Expression,purification and activity identification of SCR15-18 domain of human complement receptor 1 in Pichia Pastoris / 第三军医大学学报

ABSTRACT

Objective To express the short consensus repeat 15-18 (SCR15-18) domain of human complement receptor 1 (CR1) in Pichia pastoris as a secreted protein in order to found a base for large-scale industry fermentation. Methods The gene fragment of CR1-SCR15-18 was amplified by PCR from plasmid pET32a-sCR1-SCR15-18. The obtained sequence was subcloned into Pichia pastoris secretory expression vector pPIC9. After identification the recombinant plasmid pPIC9-CR1-SCR15-18 was electrotransported into the yeast. Positive clones were identified using colony PCR. Positive recombinants were fermented in shake flaskes and induced with methanol. The recombinant proteins were identified with SDS-PAGE and Western blot analysis. After the recombinant protein was purified by Ni-NTA agarose metal chelate affinity chromatography, inhibiting complement hemolysis testing was used to detect the biological activity. Results Recombinant expression plasmid pPIC9-CR1-SCR15-18 was successfully constructed.
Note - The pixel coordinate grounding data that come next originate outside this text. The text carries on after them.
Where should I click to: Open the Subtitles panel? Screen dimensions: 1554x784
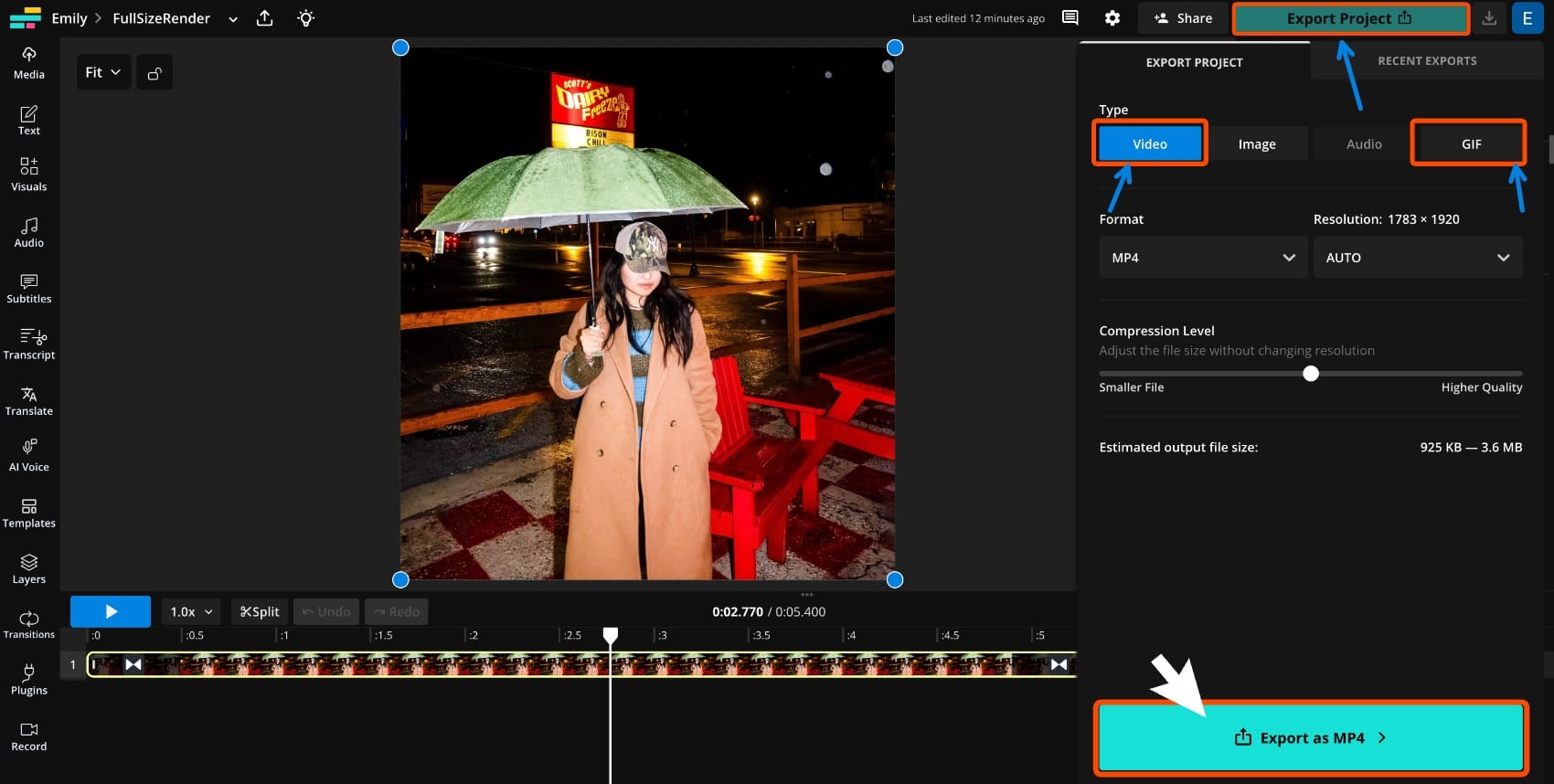29,288
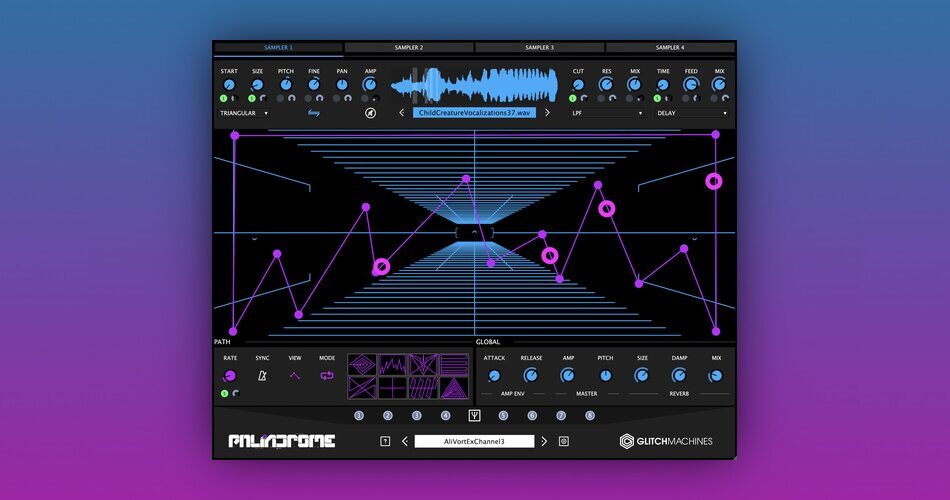This screenshot has width=950, height=500.
Task: Switch to the Sampler 4 tab
Action: 669,47
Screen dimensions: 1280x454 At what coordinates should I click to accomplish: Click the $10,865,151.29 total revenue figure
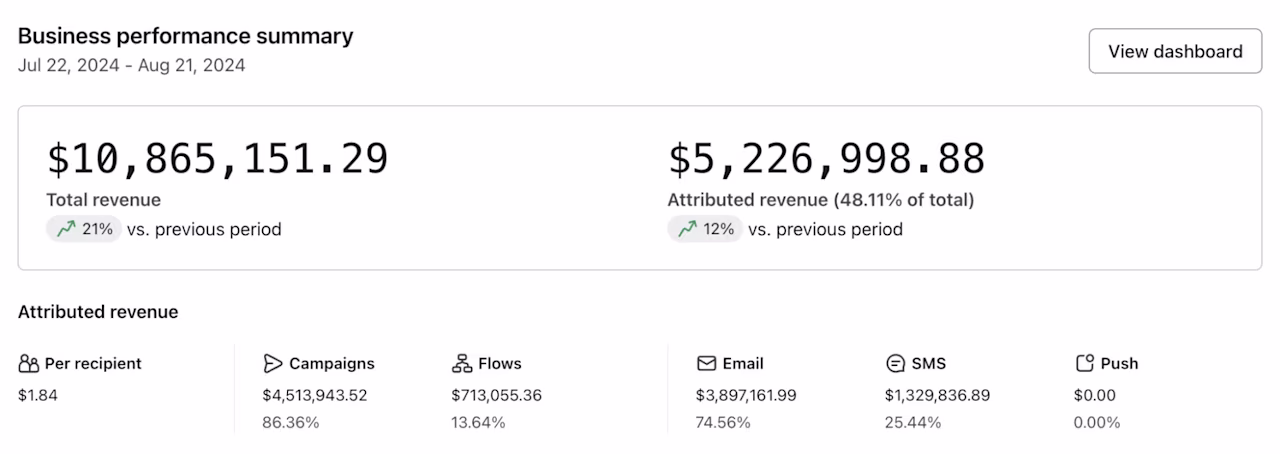pyautogui.click(x=217, y=159)
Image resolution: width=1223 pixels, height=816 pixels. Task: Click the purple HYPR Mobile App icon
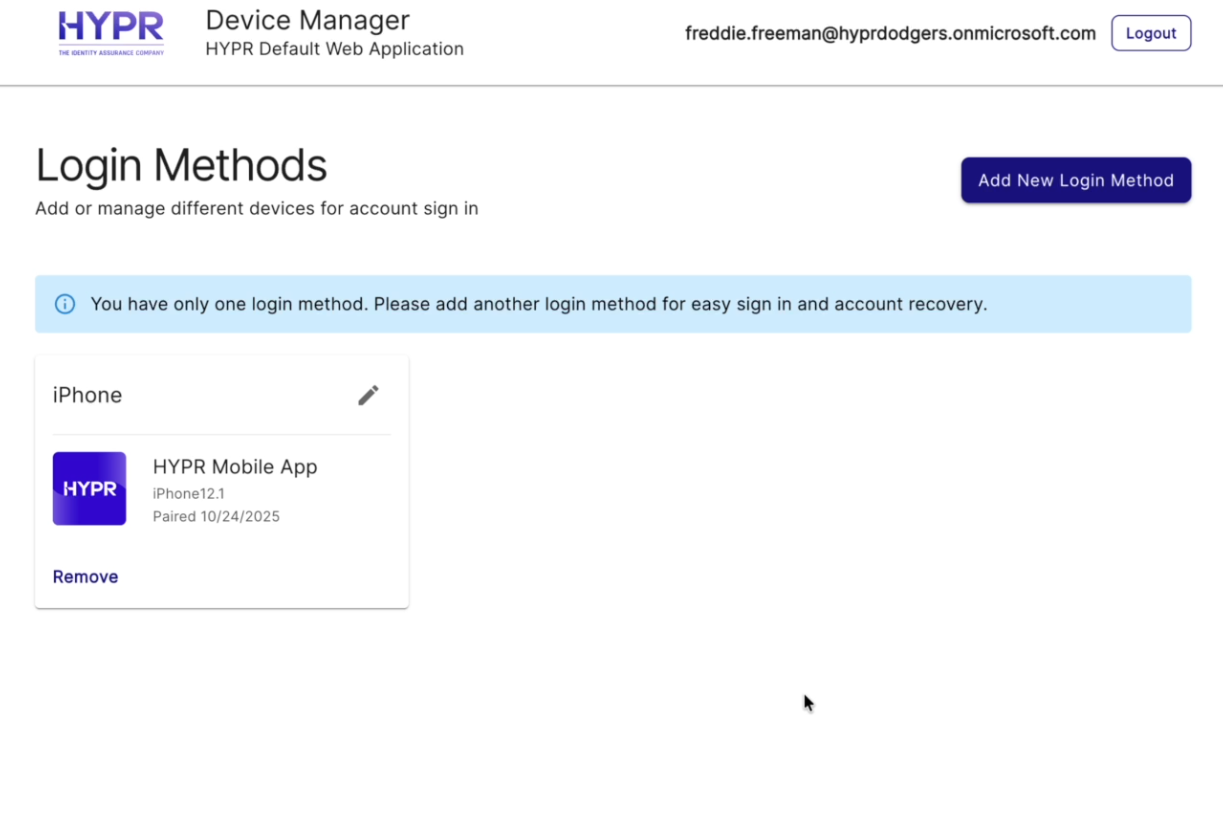point(89,488)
SDS-PAGE and Western blot analysis revealed that the target gene was successfully expressed in the yeast and the recombinant protein was successful secreted in the culture supernatant. After purification, the protein inhibited complement hemolysis in vitro. Conclusion CR1-SCR15-18 is successful expressed in Pichia Pastoris with high activity of inhibiting complement hemolysis.